Focusing on the artist’s practice during the 1970s and 1980s, this presentation, titled Thomas Nozkowski: Everything in the World, will include the artist’s signature, intimately scaled 16” x 20” canvas compositions alongside several large-scale paintings that have not been publicly exhibited in decades and three painted wood sculptures. The show will be accompanied by a new catalogue produced by Pace Publishing, featuring a new essay by Martin Clark, director of the Camden Art Centre in London.
Over more than four decades, Nozkowski developed a singular approach to painting that rejected established aesthetic conventions. The artist, who died in 2019 at age 75, is known for his richly colored and textured abstractions inspired by his memories, everyday experiences, and encounters in the landscapes surrounding his longtime home in upstate New York. In this way, he developed a distinctive visual language of forms, symbols, and notations grounded in his own reality while defying obvious legibility. Constellations of biomorphic and geometric abstractions become worlds unto themselves, which Nozkowski forged as part of a lengthy and exacting process.

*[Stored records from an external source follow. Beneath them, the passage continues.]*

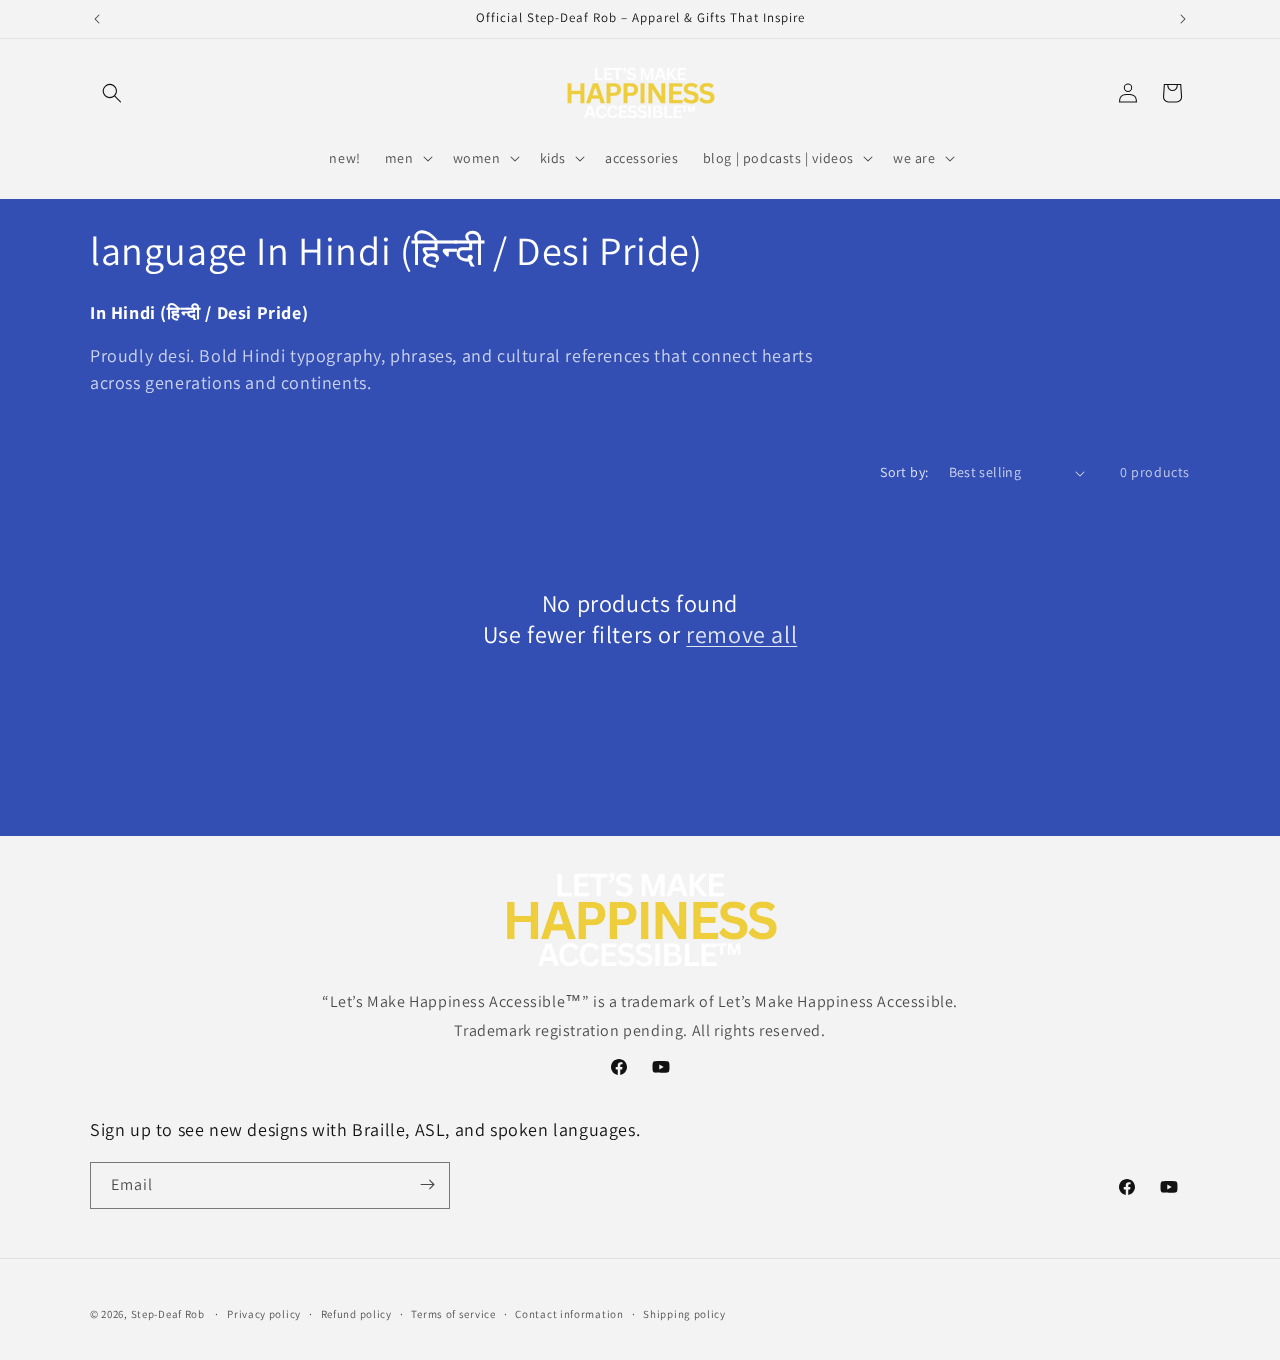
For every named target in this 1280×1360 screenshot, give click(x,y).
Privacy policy (264, 1314)
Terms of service (453, 1314)
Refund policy (356, 1314)
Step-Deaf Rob (168, 1314)
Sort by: (904, 472)
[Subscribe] (427, 1184)
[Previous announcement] (97, 19)
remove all (741, 634)
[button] (112, 93)
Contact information (569, 1314)
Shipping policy (684, 1314)
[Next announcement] (1183, 19)
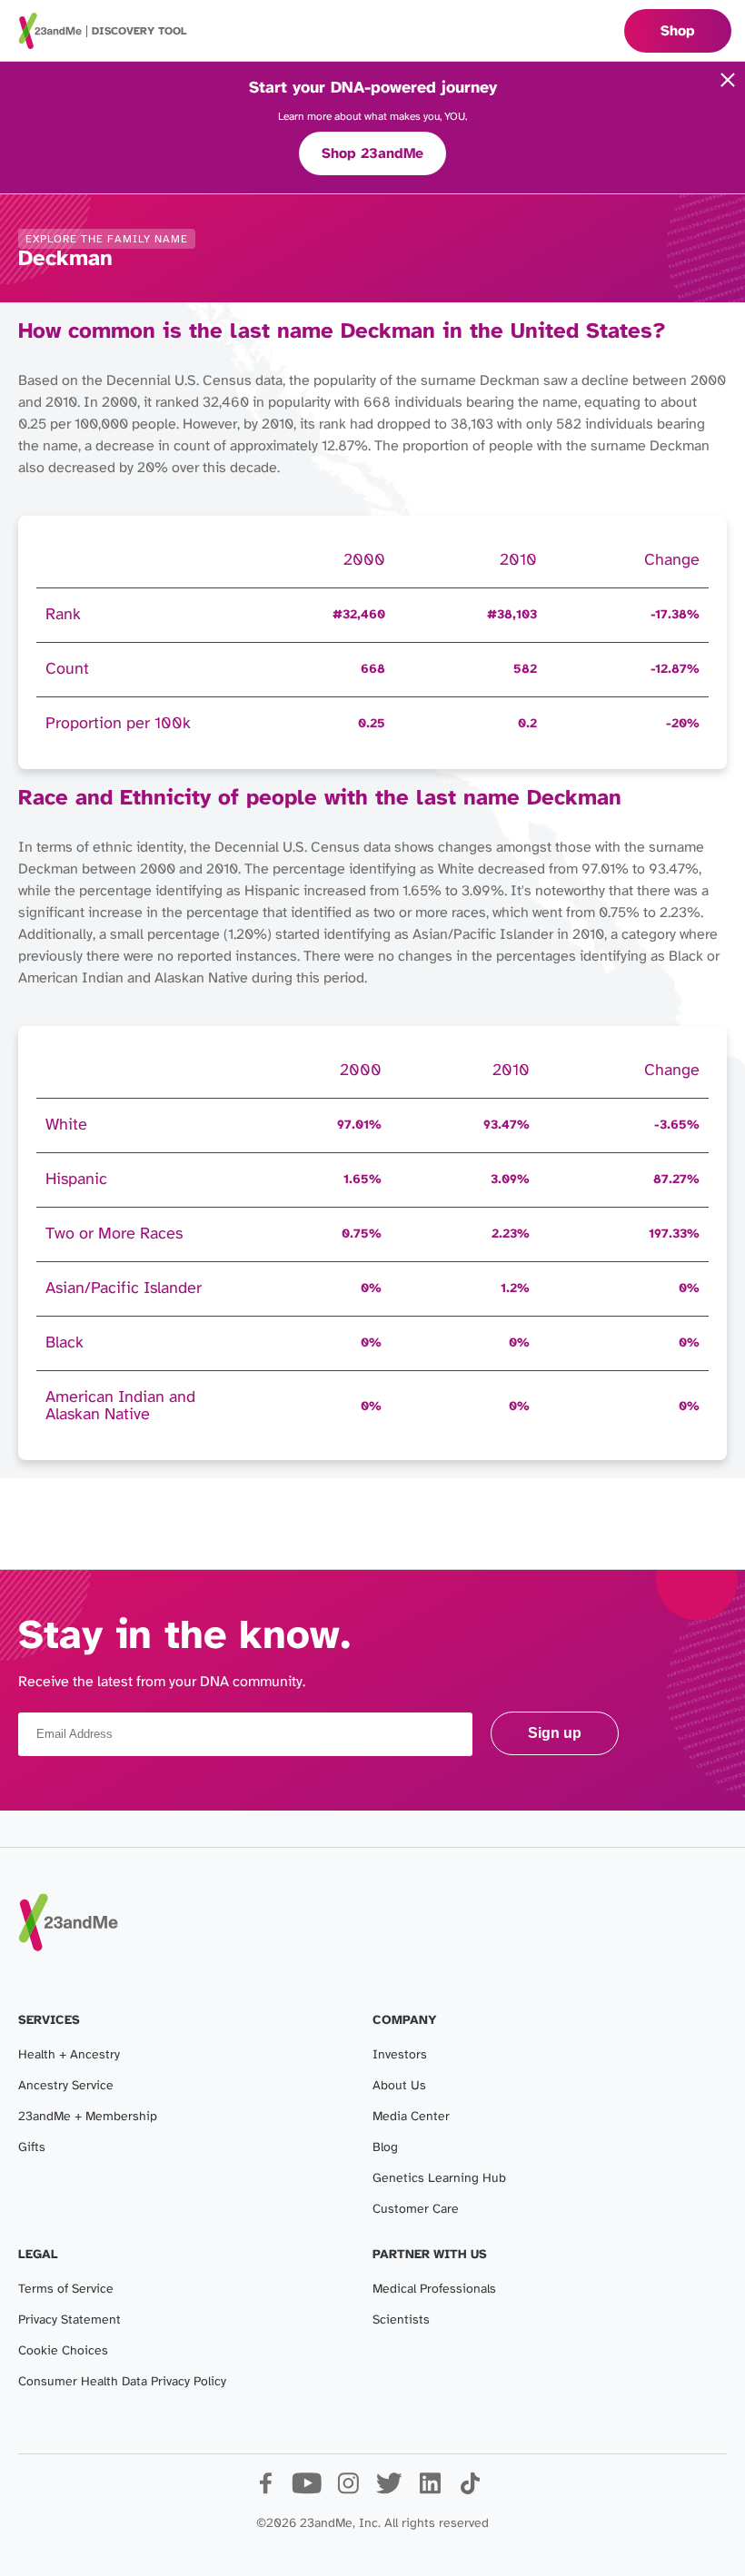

Pace’s upcoming exhibition of his work centers on a hugely formative period of the artist’s career during which he set out specific aesthetic terms for his practice. The show’s title, Everything in the World, brings the relationship between Nozkowski’s abstractions and his daily observations to the fore. Anything and everything in his environment—an object, a surface, a quality of light—could capture his curiosity and attention, becoming the source material for a painting.